EXCERPT PROVIDED:
Carl Gustav Jung ( YUUNG; German: [kaʁl ˈjʊŋ]; 26 July 1875 – 6 June 1961) was a Swiss psychiatrist and psychoanalyst who founded analytical psychology. He was a prolific author, illustrator, and correspondent, and a complex and controversial character, presumably best known through his "autobiography" Memories, Dreams, Reflections.
Jung's work has been influential in the fields of psychiatry, anthropology, archaeology, literature, philosophy, psychology, and religious studies. He worked as a research scientist at the Burghölzli psychiatric hospital, in Zurich, under Eugen Bleuler. Jung established himself as an influential mind, developing a friendship with Sigmund Freud, founder of psychoanalysis, conducting a lengthy correspondence paramount to their joint vision of human psychology. Jung is widely regarded as one of the most influential psychologists in history.

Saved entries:
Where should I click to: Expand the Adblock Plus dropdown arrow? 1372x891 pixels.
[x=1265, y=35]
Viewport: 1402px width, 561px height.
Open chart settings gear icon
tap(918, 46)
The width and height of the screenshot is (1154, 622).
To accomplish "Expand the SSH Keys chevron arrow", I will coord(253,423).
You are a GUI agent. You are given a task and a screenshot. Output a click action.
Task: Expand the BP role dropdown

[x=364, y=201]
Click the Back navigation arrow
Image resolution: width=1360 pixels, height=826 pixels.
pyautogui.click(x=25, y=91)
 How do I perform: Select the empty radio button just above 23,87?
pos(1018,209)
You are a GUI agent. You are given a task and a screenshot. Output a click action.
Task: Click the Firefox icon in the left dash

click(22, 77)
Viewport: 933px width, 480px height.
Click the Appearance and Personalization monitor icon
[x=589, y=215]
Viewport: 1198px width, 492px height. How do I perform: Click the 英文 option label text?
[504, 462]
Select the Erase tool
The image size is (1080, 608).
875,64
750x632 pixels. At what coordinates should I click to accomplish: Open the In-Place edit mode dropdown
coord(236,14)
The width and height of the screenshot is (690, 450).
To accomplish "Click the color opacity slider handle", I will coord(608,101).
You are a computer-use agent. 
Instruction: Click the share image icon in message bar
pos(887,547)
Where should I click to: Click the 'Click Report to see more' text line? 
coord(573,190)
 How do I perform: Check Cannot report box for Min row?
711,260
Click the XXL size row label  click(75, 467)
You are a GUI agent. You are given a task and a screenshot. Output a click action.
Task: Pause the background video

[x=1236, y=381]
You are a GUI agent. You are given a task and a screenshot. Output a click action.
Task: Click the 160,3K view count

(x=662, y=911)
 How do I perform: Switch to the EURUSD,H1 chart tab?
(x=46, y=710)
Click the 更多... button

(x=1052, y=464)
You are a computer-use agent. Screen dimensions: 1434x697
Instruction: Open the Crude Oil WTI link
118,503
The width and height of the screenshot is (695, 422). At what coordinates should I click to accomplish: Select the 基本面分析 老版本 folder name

REQUIRED WORK:
1/ In the excerpt about Carl Jung, whom did Jung work under at the Burghölzli psychiatric hospital?
2/ From the excerpt about Carl Jung, copy word for word the part that starts at "Jung's work has" and stops after "psychologists in history.".

RESULTS FOR EACH TASK:
1/ Eugen Bleuler

2/
Jung's work has been influential in the fields of psychiatry, anthropology, archaeology, literature, philosophy, psychology, and religious studies. He worked as a research scientist at the Burghölzli psychiatric hospital, in Zurich, under Eugen Bleuler. Jung established himself as an influential mind, developing a friendship with Sigmund Freud, founder of psychoanalysis, conducting a lengthy correspondence paramount to their joint vision of human psychology. Jung is widely regarded as one of the most influential psychologists in history.